Ex Post Facto is latin for “from after the action”. The concept in Texas and across the United States refers to the fact that a person cannot be charged with a crime that was not written at the time the crime occurred. If Amy murdered Fred on August 14th, and the legislators failed to pass a law that murder was illegal until August 15th, then Amy cannot be criminalized for her action because the law was written Ex Post Facto.
You can imagine how dangerous a country is that does not use the Ex Post Facto Rule. One day you could be engaged in an act you know to be totally legal, and the next you can be charged with a crime because someone got a law enacted against your previously legal act. Inherent in the United States Criminal Justice System is the idea that people have the right to know what the rules are or else they should not be held accountable to them. This very idea is mentioned in Section 1.02 of the Texas Penal Code (that people have a right to know the criminal laws)
Certainly, this Ex Post Facto concept can be used as a defense against a criminal charged with a crime when it was unclear the act was a crime on the date the accused criminal engaged in the act.
VOID FOR VAGUENESS
Similar to the ex post facto defense is the concept that a law was written in such poor form that a person cannot possibly know what the law prohibits. For instance, a law that states: “No person shall do any wrongful thing against their mother” would be a law that is too vague to enforce. What is “wrongful”? What parties will constitute a mother?– will this include an adoptive mother, a step mother? What is the meaning of against? You see, the legislators have to go to great lengths to prevent laws that are void for vagueness as such laws are equally egregious as laws that are written after the commission of the stated crime.
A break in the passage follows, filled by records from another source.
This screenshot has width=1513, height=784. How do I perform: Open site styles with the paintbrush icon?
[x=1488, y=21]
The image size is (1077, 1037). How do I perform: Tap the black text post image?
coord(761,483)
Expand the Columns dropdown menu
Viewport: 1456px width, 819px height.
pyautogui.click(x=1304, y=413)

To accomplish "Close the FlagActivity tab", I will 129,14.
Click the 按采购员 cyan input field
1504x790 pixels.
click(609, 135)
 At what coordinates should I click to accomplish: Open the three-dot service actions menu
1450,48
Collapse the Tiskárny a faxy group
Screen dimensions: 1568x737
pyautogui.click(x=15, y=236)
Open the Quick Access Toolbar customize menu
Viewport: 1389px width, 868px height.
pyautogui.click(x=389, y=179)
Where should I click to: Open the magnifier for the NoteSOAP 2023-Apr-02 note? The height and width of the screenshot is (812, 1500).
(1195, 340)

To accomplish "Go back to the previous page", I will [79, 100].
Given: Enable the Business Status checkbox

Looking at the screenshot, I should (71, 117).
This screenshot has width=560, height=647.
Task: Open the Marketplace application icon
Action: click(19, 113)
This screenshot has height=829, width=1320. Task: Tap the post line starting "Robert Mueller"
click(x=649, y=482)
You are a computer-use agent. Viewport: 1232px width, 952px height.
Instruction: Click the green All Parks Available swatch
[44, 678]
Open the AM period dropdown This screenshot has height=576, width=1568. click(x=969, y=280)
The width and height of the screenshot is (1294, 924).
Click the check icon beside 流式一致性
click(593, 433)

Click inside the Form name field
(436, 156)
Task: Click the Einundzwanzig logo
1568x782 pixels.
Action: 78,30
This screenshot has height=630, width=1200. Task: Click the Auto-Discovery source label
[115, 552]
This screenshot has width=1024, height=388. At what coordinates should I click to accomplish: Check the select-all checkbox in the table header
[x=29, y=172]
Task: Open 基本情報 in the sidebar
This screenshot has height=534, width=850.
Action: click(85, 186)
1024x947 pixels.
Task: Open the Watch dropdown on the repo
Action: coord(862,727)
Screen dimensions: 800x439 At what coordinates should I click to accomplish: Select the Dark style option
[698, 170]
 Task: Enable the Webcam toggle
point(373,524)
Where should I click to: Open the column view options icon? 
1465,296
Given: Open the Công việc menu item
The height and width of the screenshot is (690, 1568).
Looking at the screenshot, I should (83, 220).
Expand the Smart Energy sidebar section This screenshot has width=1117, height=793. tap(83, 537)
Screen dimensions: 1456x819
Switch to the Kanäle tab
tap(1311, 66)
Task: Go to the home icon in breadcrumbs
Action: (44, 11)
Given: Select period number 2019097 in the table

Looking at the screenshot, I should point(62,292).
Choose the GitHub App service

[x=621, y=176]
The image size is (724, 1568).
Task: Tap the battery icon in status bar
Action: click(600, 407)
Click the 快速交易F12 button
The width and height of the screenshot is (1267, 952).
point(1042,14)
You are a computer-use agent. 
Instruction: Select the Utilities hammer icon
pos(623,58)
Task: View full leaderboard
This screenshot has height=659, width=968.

EXAMPLES OF EX POST FACTO AND VOID FOR VAGUENESS in TEXAS
Example 1 -Ex Post Facto
In the case of State v. Haney, a person was charged with unlawfully dispensing PHENMETRAZINE. This particular drug was not listed as an illegal drug for the Controlled Substance Act. Despite the fact that the drug may have been dangerous, the legislators did not cover it, so the Defendant, Haney, could not be successfully prosecuted for this offense.
Example 2- No Law Against the Act
A Defendant was charged with Breach of the Peace. While this sounds like a crime, no law in Texas was ever written that made it a crime to breach the peace, thus the case was dismissed.
Countries with Ex Post Facto Law (May be Called Something Else but Uses the Same or similar concept)
- New Zealand
- South Africa
Countries Without Ex Post Facto Rule
Texas Version of the Ex Post Facto Law
§ 1.03. EFFECT OF CODE. (a) Conduct does not constitute an offense unless it is defined as an offense by statute, municipal ordinance, order of a county commissioners court, or rule authorized by and lawfully adopted under a statute. (b) The provisions of Titles 1, 2, and 3 apply to offenses defined by other laws, unless the statute defining the offense provides otherwise; however, the punishment affixed to an offense defined outside this code shall be applicable unless the punishment is classified in accordance with this code. (c) This code does not bar, suspend, or otherwise affect a right or liability to damages, penalty, forfeiture, or other remedy authorized by law to be recovered or enforced in a civil suit for conduct this code defines as an offense, and the civil injury is not merged in the offense. Acts 1973, 63rd Leg., p. 883, ch. 399, § 1, eff. Jan. 1, 1974. Amended by Acts 1993, 73rd Leg., ch. 900, § 1.01, eff. Sept. 1, 1994.